Le «poumon vert de Beitlehem» défiguré par le mur de l'apartheid érigé par Israël autour d'El Qods

Publié par DK News le 24-08-2015, 00h12 | 52

Les travaux controversés du mur de l'apartheid, un mur de séparation érigé par Israël autour d'El Qods occupée et qui passe en Cisjordanie, ont repris la semaine dernière, défigurant la vallée de Crémisan, le «poumon vert» de Beitlehem, en y déracinant des oliviers millénaires, ont rapporté des médias.

La tension monte depuis quelques jours à Beit Jala, un petit village chrétien jouxtant Beitlehem au vu de protestations des habitants et de fastidieuses procédures entamées devant la Cour suprême israélienne pour empêcher la construction de ce mur sur leurs terres.

Les autorités d'occupation israéliennes ont repris les travaux en vue de la construction d’un nouveau tronçon de ce mur de séparation prévu sur 732 km de long et serpentant en Cisjordanie et autour d'El Qods.

Le 17 août, des bulldozers israéliens ont commencé à défigurer la vallée de Crémisan, le «poumon vert» de Beitlehem, en y déracinant des oliviers millénaires aux premières heures du matin.  Deux jours plus tard, des habitants des villages voisins ont tenté de les en empêcher sur le site.

Mais les forces d'occupation israéliennes les ont expulsés manu militari et les Palestiniens «ont écopé de coups de crosse», ont précisé les médias.

 

Mur achevé aux deux tiers

Il y a quelques années, la construction du mur de séparation déchaînait des polémiques internationales et des violences sur le terrain.

Le gouvernement d'alors dirigé par Ariel Sharon, qui avait initié le projet en 2002 avait été sommé de se justifier alors que la deuxième Intifadha palestinienne battait son plein.

Quant à l’Autorité palestinienne, elle dénoncait une «politique israélienne d’apartheid visant à enfermer notre population dans des bantoustans [territoires attribués à des citoyens de seconde classe, à l'instar des Noirs pendant l'apartheid en Afrique du Sud, ndlr]».

Treize ans plus tard, le mur de l'apartheid tel que dénoncé par les Palestiniens, bien que déclaré illégal en 2004 par la Cour internationale de justice, est toujours en place. Il est achevé aux deux tiers et tout porte à croire qu’il ne disparaîtra pas de sitôt, puisque les travaux s'accélèrent.

 

La justice freine

Même s’il reçoivent régulièrement la visite des consuls généraux européens en poste à El Qods ainsi que des délégations de l’Union européenne venues leur apporter leur soutien, les agriculteurs palestiniens de Beit Jala et des villages voisins ne disposent pas de beaucoup de moyens pour ralentir la progression du mur.

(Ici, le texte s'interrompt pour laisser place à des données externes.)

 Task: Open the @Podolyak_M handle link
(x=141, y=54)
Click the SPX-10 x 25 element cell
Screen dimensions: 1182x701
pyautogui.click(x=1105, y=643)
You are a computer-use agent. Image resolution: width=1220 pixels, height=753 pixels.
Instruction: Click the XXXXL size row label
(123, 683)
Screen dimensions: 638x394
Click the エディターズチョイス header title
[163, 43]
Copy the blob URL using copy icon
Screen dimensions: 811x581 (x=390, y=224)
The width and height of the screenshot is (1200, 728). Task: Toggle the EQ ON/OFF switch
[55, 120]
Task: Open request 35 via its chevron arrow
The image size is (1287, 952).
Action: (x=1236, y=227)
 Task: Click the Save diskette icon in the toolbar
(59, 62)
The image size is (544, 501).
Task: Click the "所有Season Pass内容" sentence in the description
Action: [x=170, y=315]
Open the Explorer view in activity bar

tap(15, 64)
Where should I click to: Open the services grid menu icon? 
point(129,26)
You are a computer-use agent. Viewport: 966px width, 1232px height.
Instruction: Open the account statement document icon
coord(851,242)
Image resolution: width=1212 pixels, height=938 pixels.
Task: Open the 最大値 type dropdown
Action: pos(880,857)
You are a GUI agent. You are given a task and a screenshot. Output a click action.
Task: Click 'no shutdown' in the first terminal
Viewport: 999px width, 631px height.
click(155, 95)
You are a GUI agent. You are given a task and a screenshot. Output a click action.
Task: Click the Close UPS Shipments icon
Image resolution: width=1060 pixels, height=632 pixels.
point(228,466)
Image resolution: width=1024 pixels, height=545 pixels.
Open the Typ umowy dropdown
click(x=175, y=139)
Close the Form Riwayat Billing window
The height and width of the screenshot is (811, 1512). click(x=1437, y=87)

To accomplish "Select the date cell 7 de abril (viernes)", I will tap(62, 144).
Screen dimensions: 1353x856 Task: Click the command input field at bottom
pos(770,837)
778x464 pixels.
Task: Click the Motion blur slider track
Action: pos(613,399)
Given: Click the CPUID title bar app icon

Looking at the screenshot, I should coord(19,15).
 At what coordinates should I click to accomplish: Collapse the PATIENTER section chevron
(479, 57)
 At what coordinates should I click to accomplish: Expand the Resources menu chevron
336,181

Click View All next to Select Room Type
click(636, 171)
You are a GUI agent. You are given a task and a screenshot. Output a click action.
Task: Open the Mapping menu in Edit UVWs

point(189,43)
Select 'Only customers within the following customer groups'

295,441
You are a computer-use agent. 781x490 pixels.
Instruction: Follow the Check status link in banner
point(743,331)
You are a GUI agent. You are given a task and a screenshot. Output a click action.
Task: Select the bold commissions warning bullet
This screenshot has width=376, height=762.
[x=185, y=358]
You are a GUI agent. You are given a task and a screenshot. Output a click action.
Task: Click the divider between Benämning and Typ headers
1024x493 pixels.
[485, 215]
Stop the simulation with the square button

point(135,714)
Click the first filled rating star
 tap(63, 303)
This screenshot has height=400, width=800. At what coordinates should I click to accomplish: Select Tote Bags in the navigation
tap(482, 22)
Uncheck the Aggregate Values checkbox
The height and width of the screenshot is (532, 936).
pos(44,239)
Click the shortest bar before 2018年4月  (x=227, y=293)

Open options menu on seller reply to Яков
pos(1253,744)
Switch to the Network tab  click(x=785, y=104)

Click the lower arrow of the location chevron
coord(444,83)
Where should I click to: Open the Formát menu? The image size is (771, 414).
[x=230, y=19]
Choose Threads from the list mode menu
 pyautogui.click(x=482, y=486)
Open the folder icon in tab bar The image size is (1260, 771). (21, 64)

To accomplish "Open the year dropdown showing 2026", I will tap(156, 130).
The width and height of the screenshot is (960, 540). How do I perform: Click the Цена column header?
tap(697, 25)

Faute de mieux, ils organisent chaque vendredi des protestations au milieu des oliviers en attendant les décisions de la justice israélienne.

En janvier dernier, la Cour suprême d’Israël a en quelque sorte donné raison aux habitants de Battir, un village palestinien apprécié des archéologues pour ses systèmes d’agriculture en terrasses et d’irrigation, vieux de deux mille ans : ils refusaient de voir défigurer ce site unique par une muraille bétonnée de huit mètres de hauteur.

La justice a seulement ordonné au «ministère de la Défense» israélien de dévier le parcours du chantier.

 

Polémique autour des vignes

Trois mois plus tard, au terme d’une bataille juridique de dix ans, les habitants de Beit Jala et des autres villages palestiniens jouxtant Beitlehem auraient également dû obtenir gain de cause, lorsque la même Cour a ordonné la sauvegarde de la vallée de Crémisan.

Or Israël n’a jamais renoncé à son plan qui, à l’origine, prévoyait que la- dite «barrière de sécurité» par l'occupant israélien écraserait tout sur son passage, afin de protéger «Gilo», un «nouveau quartier juif» d'El Qods érigé sur des terres palestiniennes confisquées peu après la guerre des Six Jours (juin 1967), ainsi que d’autres colonies.

Dans ce cadre, les agriculteurs palestiniens auraient été coupés de leur couvent et du monastère salésiens, deux institutions centenaires qui font partie de leur vie quotidienne et constituent leur principal moyen de subsistance.

Soutenus par le Vatican, par les plus hautes autorités ecclésiastiques en poste à El Qods, et par des ONG chrétiennes, les Palestiniens de Beit Jala et des environs n’ont jamais baissé les bras.